Extracted records:
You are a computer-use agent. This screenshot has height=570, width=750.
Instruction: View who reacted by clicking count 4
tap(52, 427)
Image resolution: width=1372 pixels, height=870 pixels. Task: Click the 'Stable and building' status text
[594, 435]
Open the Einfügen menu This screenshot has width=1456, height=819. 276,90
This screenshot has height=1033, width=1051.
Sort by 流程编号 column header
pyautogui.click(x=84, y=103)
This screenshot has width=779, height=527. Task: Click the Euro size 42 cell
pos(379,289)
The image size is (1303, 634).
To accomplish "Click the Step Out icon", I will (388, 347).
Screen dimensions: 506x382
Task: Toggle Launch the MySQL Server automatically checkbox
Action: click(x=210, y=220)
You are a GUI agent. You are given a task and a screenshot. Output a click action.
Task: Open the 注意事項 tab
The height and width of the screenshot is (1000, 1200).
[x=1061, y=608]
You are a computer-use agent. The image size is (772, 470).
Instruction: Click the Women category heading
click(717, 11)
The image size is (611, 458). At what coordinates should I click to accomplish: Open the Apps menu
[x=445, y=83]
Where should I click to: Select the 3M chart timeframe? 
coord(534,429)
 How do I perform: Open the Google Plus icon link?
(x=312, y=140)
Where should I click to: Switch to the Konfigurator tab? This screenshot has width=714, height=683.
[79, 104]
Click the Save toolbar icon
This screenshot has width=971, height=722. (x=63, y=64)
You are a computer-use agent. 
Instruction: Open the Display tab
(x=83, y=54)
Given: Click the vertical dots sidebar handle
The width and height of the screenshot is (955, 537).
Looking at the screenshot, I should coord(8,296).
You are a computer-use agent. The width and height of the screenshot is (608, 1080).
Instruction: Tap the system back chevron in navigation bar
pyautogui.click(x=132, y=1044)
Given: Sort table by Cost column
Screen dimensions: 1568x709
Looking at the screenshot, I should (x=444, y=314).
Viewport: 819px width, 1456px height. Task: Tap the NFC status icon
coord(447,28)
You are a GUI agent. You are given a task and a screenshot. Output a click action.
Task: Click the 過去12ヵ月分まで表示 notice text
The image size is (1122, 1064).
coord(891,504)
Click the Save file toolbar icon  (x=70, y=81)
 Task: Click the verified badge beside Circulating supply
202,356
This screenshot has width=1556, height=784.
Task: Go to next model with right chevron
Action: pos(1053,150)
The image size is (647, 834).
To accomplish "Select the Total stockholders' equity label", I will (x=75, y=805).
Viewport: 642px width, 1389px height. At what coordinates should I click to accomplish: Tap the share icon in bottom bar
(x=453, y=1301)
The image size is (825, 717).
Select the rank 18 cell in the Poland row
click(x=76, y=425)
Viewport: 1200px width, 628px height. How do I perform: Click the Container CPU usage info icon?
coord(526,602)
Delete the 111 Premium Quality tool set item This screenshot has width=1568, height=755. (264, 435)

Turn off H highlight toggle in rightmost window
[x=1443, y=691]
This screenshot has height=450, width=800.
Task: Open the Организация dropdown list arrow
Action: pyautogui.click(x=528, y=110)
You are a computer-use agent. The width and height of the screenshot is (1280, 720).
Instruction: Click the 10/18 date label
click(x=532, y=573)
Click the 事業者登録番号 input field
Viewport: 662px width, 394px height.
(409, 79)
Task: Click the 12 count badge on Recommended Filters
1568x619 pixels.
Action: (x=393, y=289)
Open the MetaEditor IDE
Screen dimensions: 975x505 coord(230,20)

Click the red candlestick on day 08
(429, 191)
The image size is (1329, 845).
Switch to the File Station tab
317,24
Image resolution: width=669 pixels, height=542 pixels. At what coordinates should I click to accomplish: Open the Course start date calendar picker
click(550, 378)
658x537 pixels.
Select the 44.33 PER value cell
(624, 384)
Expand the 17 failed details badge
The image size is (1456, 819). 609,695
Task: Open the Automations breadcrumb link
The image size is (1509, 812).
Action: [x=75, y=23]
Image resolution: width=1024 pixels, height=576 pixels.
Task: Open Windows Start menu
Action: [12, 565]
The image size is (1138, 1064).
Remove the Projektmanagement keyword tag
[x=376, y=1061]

• Exercise goal: Every entry, written out exactly, is what the response should contain.

• Answer to this problem:
You are a computer-use agent. This screenshot has height=570, width=750.
Instruction: View who reacted by clicking count 4
tap(52, 427)
Image resolution: width=1372 pixels, height=870 pixels. Task: Click the 'Stable and building' status text
[594, 435]
Open the Einfügen menu This screenshot has width=1456, height=819. 276,90
This screenshot has height=1033, width=1051.
Sort by 流程编号 column header
pyautogui.click(x=84, y=103)
This screenshot has width=779, height=527. Task: Click the Euro size 42 cell
pos(379,289)
The image size is (1303, 634).
To accomplish "Click the Step Out icon", I will (388, 347).
Screen dimensions: 506x382
Task: Toggle Launch the MySQL Server automatically checkbox
Action: click(x=210, y=220)
You are a GUI agent. You are given a task and a screenshot. Output a click action.
Task: Open the 注意事項 tab
The height and width of the screenshot is (1000, 1200).
[x=1061, y=608]
You are a computer-use agent. The image size is (772, 470).
Instruction: Click the Women category heading
click(717, 11)
The image size is (611, 458). At what coordinates should I click to accomplish: Open the Apps menu
[x=445, y=83]
Where should I click to: Select the 3M chart timeframe? 
coord(534,429)
 How do I perform: Open the Google Plus icon link?
(x=312, y=140)
Where should I click to: Switch to the Konfigurator tab? This screenshot has width=714, height=683.
[79, 104]
Click the Save toolbar icon
This screenshot has width=971, height=722. (x=63, y=64)
You are a computer-use agent. 
Instruction: Open the Display tab
(x=83, y=54)
Given: Click the vertical dots sidebar handle
The width and height of the screenshot is (955, 537).
Looking at the screenshot, I should coord(8,296).
You are a computer-use agent. The width and height of the screenshot is (608, 1080).
Instruction: Tap the system back chevron in navigation bar
pyautogui.click(x=132, y=1044)
Given: Sort table by Cost column
Screen dimensions: 1568x709
Looking at the screenshot, I should (x=444, y=314).
Viewport: 819px width, 1456px height. Task: Tap the NFC status icon
coord(447,28)
You are a GUI agent. You are given a task and a screenshot. Output a click action.
Task: Click the 過去12ヵ月分まで表示 notice text
The image size is (1122, 1064).
coord(891,504)
Click the Save file toolbar icon  (x=70, y=81)
 Task: Click the verified badge beside Circulating supply
202,356
This screenshot has width=1556, height=784.
Task: Go to next model with right chevron
Action: pos(1053,150)
The image size is (647, 834).
To accomplish "Select the Total stockholders' equity label", I will (x=75, y=805).
Viewport: 642px width, 1389px height. At what coordinates should I click to accomplish: Tap the share icon in bottom bar
(x=453, y=1301)
The image size is (825, 717).
Select the rank 18 cell in the Poland row
click(x=76, y=425)
Viewport: 1200px width, 628px height. How do I perform: Click the Container CPU usage info icon?
coord(526,602)
Delete the 111 Premium Quality tool set item This screenshot has width=1568, height=755. (264, 435)

Turn off H highlight toggle in rightmost window
[x=1443, y=691]
This screenshot has height=450, width=800.
Task: Open the Организация dropdown list arrow
Action: pyautogui.click(x=528, y=110)
You are a computer-use agent. The width and height of the screenshot is (1280, 720).
Instruction: Click the 10/18 date label
click(x=532, y=573)
Click the 事業者登録番号 input field
Viewport: 662px width, 394px height.
(409, 79)
Task: Click the 12 count badge on Recommended Filters
1568x619 pixels.
Action: (x=393, y=289)
Open the MetaEditor IDE
Screen dimensions: 975x505 coord(230,20)

Click the red candlestick on day 08
(429, 191)
The image size is (1329, 845).
Switch to the File Station tab
317,24
Image resolution: width=669 pixels, height=542 pixels. At what coordinates should I click to accomplish: Open the Course start date calendar picker
click(550, 378)
658x537 pixels.
Select the 44.33 PER value cell
(624, 384)
Expand the 17 failed details badge
The image size is (1456, 819). 609,695
Task: Open the Automations breadcrumb link
The image size is (1509, 812).
Action: [x=75, y=23]
Image resolution: width=1024 pixels, height=576 pixels.
Task: Open Windows Start menu
Action: [12, 565]
The image size is (1138, 1064).
Remove the Projektmanagement keyword tag
[x=376, y=1061]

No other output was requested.